NovoNutrients will use the funding to complete a pilot project intended to prove its concept of capturing emissions from industrial sites that produce large amounts of carbon dioxide, such as oil-, gas-, or cement-production plants, to formulate high-grade proteins for human and animal consumption, it said.
The company is planning to open its series A fundraising round later in 2021. It said it had already raised a larger, undisclosed sum in non-dilutive, corporate project funding commitments. Its other backers include E2JDJ, Marinya Capital, SOSV's IndieBio, the Grantham Environmental Trust, the Stanford Graduate School of Business Impact Fund, Purple Orange Ventures, and Joyance Partners.

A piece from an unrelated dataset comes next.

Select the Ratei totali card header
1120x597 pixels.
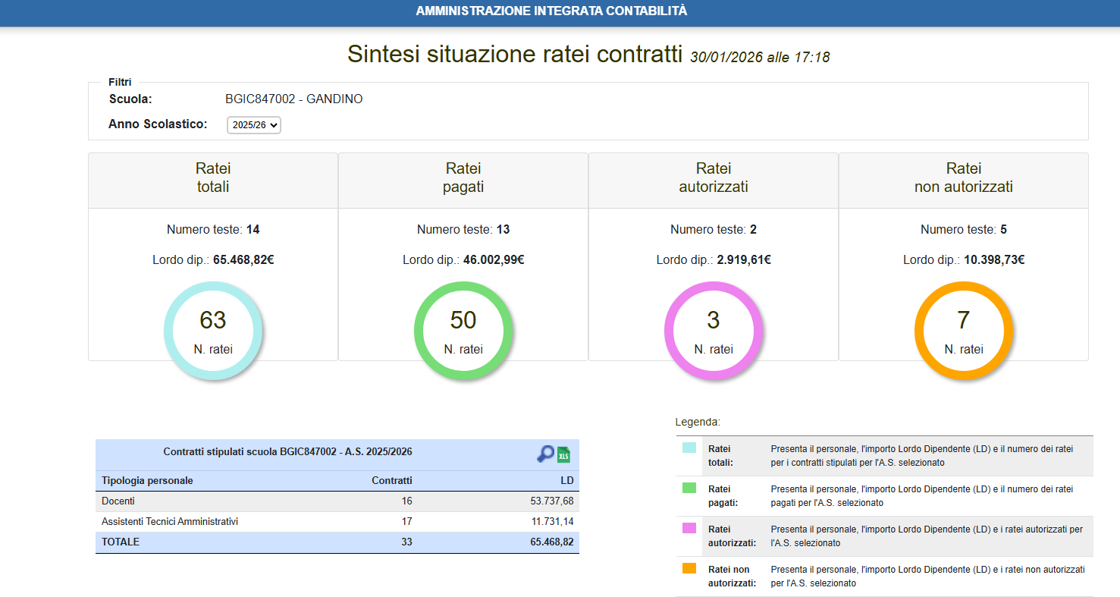213,178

Hong Kong-based Happiness Capital, a member of LKK Health Products Group, a Lee Kum Kee Group company, invests in seed- to growth-stage companies in the U.S., Europe, Israel, and China, with the goal of creating a global impact on trust, food, health, and climate change. It previously invested in Beyond Meat; Redefine Meat; and Evry, France-based Ÿnsect, a start-up focused on producing fish feed, pet food, and organic plant fertilizers from insects.
"NovoNutrients has taken major steps towards becoming one of the world's biggest suppliers of innovative protein ingredients by 2030," Happiness Capital CEO Eric Ng said. "NovoNutrients' uniqueness is the combination of its current focus on alternative protein, its use of carbon capture and inexpensive hydrogen, and its creation of a robust platform for making both natural and synthetic biology products. Beyond nutrition, we expect its platform to make other bio-based chemicals and materials. Its tech is exceedingly cost-effective and promising for addressing increasing global demand and greenhouse gas emissions."

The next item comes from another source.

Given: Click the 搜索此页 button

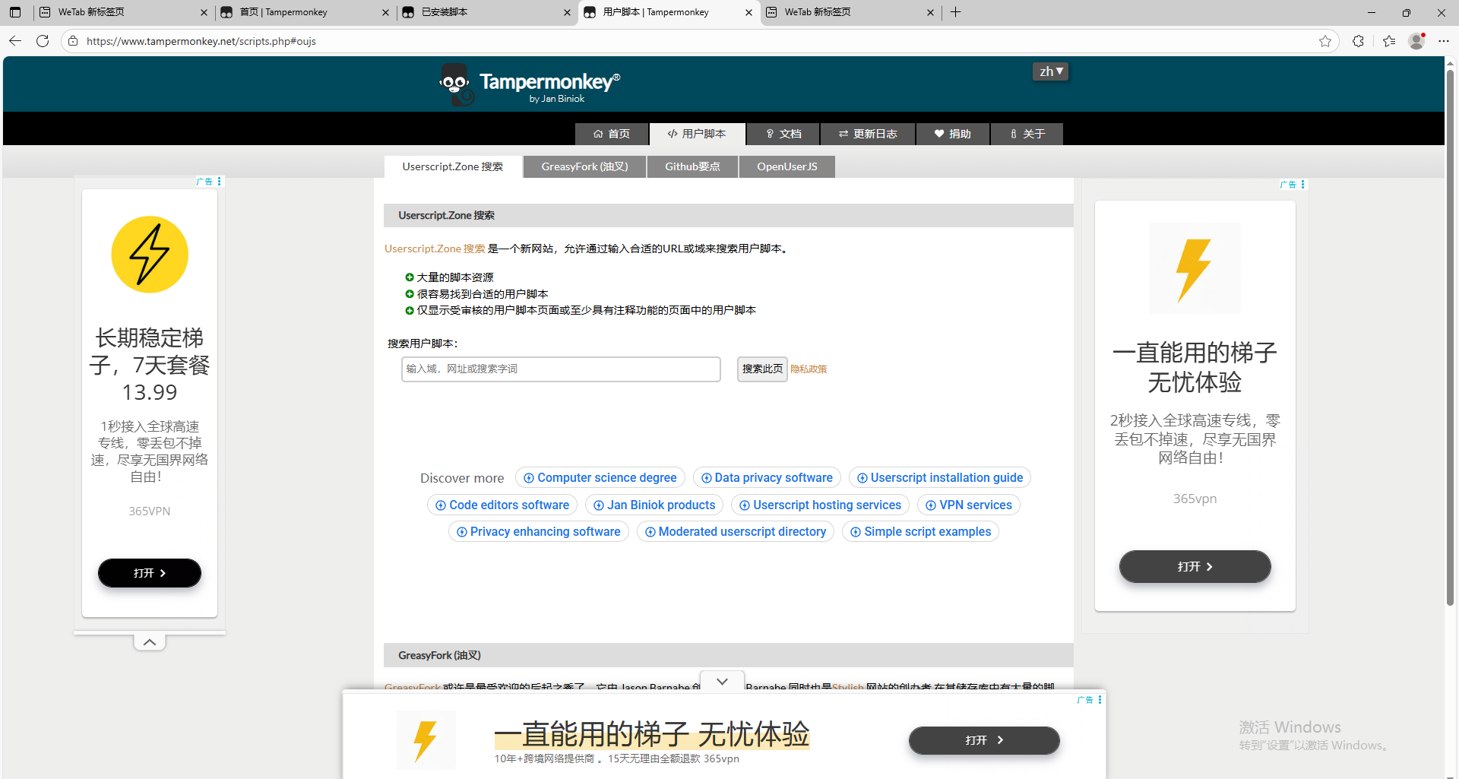Looking at the screenshot, I should 762,369.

NovoNutrients has been able to produce protein flours with amino-acid profiles superior to those from soy, it said. Besides potential use in plant-based foods for human consumption and aquafeed, NovoNutrients has a plan to produce materials for the cosmetics, chemical, and material industries.
"We believe we have found the path to high-value products and affordable industrial scale by using greenhouse gases instead of corn,” NovoNutrients CEO David Tze said. “We've prototyped protein-based products that have a market value 10x our original one, which was targeted at replacing ingredients made from wild-caught fish. We have been able to do that without increasing our cost of fermentation. We are rapidly accelerating to industrial scale. Our current pilot project is centered on a 1,000-liter bioreactor. Shortly thereafter, we will stand-up a 20,000-liter industrial demo."

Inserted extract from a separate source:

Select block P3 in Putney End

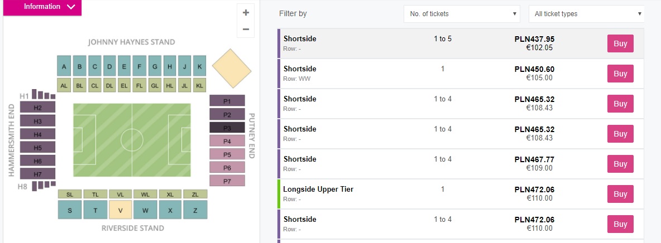point(227,128)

Tze said NovoNutrients has the potential to reduce industrial CO2 emissions by gigatons. NovoNutrients Strategic Partnerships Vice President Kumiko Yoshinari said that impact could be multiplied through commercial partnerships and licensing of the company’s technology.
“By building NovoNutrients facilities at commercial scale on the industrial sites where CO2 and hydrogen are generated, we will be able to trial the technology with new partners. We could enter joint ventures or license the technology, which we've already done. That allows us to scale without making heavy capital investments,” Yoshinari said.